What is needed is an exact retyping of the records below, from the first line through the line that contains "The height and width of the screenshot is (732, 878).".

Top of Data provided

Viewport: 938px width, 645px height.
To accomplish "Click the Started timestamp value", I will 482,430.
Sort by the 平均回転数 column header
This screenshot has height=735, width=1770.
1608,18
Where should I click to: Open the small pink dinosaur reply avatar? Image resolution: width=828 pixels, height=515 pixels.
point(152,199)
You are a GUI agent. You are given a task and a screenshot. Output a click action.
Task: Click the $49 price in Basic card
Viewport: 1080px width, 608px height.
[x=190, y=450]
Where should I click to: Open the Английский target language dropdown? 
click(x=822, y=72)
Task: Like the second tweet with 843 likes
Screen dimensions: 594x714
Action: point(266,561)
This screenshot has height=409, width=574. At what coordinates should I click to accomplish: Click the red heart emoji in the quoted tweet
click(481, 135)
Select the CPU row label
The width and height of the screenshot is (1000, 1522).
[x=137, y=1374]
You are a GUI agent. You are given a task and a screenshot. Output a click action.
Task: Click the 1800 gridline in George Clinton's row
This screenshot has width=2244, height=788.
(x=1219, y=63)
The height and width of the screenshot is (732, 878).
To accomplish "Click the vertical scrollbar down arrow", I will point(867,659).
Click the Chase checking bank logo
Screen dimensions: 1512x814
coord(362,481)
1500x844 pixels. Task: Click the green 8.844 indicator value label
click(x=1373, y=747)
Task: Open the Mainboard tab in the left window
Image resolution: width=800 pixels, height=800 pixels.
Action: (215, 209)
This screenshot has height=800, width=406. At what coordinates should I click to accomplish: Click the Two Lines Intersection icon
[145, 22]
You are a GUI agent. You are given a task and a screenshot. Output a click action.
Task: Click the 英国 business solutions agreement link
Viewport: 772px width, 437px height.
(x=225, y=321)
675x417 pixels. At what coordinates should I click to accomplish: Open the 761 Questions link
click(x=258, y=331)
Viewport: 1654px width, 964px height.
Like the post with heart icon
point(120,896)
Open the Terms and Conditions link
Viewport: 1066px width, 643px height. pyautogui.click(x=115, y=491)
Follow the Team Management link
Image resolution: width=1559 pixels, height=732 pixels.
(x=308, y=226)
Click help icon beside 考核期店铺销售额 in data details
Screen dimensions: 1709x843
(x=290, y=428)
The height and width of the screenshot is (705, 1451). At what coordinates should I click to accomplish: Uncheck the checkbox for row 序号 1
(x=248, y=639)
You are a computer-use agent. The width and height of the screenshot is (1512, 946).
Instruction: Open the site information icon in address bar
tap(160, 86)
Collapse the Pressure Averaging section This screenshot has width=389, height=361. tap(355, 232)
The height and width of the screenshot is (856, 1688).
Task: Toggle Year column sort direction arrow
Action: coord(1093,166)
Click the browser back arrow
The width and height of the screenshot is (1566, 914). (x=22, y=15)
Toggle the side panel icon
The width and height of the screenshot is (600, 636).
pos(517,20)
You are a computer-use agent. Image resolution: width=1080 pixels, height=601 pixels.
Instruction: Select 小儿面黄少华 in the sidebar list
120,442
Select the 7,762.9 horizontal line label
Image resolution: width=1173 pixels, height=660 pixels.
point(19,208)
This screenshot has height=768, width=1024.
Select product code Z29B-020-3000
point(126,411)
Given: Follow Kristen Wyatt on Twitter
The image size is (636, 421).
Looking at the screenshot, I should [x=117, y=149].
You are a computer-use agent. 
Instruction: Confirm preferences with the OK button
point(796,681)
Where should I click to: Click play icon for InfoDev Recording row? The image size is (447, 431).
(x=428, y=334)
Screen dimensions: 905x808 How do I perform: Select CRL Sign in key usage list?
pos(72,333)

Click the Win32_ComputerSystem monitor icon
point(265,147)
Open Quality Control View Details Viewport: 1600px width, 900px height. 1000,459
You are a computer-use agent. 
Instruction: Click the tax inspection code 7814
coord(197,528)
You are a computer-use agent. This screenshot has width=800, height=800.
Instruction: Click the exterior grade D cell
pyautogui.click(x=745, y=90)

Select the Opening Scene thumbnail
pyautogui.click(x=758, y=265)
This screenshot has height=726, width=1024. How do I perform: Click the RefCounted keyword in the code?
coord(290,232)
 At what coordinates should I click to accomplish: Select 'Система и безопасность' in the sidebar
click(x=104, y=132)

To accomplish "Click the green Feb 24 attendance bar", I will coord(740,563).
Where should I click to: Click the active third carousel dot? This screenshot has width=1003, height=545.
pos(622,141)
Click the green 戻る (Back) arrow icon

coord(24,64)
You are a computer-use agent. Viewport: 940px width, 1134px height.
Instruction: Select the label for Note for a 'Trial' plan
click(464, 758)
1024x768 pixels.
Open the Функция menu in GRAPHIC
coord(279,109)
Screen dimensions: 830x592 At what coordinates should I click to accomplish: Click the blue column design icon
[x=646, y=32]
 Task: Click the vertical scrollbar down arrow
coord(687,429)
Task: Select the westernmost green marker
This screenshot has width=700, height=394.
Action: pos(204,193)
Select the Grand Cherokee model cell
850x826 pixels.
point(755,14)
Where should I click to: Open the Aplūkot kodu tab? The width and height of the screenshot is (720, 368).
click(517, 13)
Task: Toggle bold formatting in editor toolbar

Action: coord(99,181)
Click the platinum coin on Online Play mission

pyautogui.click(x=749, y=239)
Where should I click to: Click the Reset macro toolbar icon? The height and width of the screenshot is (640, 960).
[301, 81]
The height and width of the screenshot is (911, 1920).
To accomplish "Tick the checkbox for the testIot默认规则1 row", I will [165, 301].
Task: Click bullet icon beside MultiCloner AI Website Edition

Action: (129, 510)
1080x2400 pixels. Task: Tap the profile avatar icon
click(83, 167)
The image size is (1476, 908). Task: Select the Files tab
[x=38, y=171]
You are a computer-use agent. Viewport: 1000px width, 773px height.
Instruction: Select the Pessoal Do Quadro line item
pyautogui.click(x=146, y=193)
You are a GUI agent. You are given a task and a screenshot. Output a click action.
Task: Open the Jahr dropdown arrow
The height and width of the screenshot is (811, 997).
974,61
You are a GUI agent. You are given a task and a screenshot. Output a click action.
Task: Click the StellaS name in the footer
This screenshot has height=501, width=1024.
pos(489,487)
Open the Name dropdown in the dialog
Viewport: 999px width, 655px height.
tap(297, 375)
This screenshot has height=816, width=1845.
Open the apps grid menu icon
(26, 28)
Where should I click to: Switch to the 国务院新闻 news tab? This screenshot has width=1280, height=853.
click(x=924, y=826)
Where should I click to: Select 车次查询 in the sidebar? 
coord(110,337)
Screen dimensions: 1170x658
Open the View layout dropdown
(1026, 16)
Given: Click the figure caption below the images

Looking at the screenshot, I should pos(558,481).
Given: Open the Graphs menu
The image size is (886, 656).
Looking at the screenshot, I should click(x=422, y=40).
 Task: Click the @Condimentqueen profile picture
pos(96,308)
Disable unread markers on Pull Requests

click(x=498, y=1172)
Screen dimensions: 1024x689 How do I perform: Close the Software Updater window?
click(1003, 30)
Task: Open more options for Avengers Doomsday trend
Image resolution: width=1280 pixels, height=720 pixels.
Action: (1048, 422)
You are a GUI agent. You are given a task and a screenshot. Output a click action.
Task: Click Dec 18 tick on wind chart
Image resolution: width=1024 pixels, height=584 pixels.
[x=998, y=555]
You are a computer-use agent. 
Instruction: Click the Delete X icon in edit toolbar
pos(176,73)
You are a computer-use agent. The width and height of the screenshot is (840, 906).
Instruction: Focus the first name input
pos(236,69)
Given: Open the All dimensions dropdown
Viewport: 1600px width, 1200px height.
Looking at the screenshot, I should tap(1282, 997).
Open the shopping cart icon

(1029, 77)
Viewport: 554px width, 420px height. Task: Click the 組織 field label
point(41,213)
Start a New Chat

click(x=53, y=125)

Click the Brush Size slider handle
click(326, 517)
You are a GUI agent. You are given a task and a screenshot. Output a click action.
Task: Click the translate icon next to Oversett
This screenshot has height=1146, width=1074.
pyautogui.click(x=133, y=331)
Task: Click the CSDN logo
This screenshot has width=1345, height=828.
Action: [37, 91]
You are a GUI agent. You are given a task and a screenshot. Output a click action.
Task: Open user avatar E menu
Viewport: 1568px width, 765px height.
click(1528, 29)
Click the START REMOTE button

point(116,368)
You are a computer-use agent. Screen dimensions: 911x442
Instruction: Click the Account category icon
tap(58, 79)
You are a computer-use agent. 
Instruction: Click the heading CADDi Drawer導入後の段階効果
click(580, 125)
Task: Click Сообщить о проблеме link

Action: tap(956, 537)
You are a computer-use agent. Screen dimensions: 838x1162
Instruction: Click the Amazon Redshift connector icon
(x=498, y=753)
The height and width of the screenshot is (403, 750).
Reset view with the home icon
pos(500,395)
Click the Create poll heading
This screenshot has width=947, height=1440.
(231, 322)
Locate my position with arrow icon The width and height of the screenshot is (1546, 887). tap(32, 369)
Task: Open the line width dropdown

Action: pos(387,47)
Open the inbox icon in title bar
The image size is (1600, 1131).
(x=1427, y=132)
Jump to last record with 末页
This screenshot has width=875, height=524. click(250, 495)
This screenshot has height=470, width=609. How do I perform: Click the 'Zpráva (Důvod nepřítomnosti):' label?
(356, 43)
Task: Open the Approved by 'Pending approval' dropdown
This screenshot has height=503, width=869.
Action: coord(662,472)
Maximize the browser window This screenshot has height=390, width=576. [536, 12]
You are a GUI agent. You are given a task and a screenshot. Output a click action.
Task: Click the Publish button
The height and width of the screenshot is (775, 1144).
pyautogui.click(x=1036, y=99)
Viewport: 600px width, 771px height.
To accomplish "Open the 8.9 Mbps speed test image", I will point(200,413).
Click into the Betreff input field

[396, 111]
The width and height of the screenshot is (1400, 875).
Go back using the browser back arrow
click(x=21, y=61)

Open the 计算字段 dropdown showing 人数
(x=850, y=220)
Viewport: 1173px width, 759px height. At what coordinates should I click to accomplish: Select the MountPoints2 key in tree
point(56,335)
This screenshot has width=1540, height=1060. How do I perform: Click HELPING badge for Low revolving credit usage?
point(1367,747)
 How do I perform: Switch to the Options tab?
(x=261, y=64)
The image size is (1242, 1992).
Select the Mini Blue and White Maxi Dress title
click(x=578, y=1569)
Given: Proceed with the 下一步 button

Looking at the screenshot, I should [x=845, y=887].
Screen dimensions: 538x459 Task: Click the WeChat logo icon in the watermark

Bottom of Data provided

* Written response:
Viewport: 938px width, 645px height.
To accomplish "Click the Started timestamp value", I will 482,430.
Sort by the 平均回転数 column header
This screenshot has height=735, width=1770.
1608,18
Where should I click to: Open the small pink dinosaur reply avatar? Image resolution: width=828 pixels, height=515 pixels.
point(152,199)
You are a GUI agent. You are given a task and a screenshot. Output a click action.
Task: Click the $49 price in Basic card
Viewport: 1080px width, 608px height.
[x=190, y=450]
Where should I click to: Open the Английский target language dropdown? 
click(x=822, y=72)
Task: Like the second tweet with 843 likes
Screen dimensions: 594x714
Action: point(266,561)
This screenshot has height=409, width=574. At what coordinates should I click to accomplish: Click the red heart emoji in the quoted tweet
click(481, 135)
Select the CPU row label
The width and height of the screenshot is (1000, 1522).
[x=137, y=1374]
You are a GUI agent. You are given a task and a screenshot. Output a click action.
Task: Click the 1800 gridline in George Clinton's row
This screenshot has width=2244, height=788.
(x=1219, y=63)
The height and width of the screenshot is (732, 878).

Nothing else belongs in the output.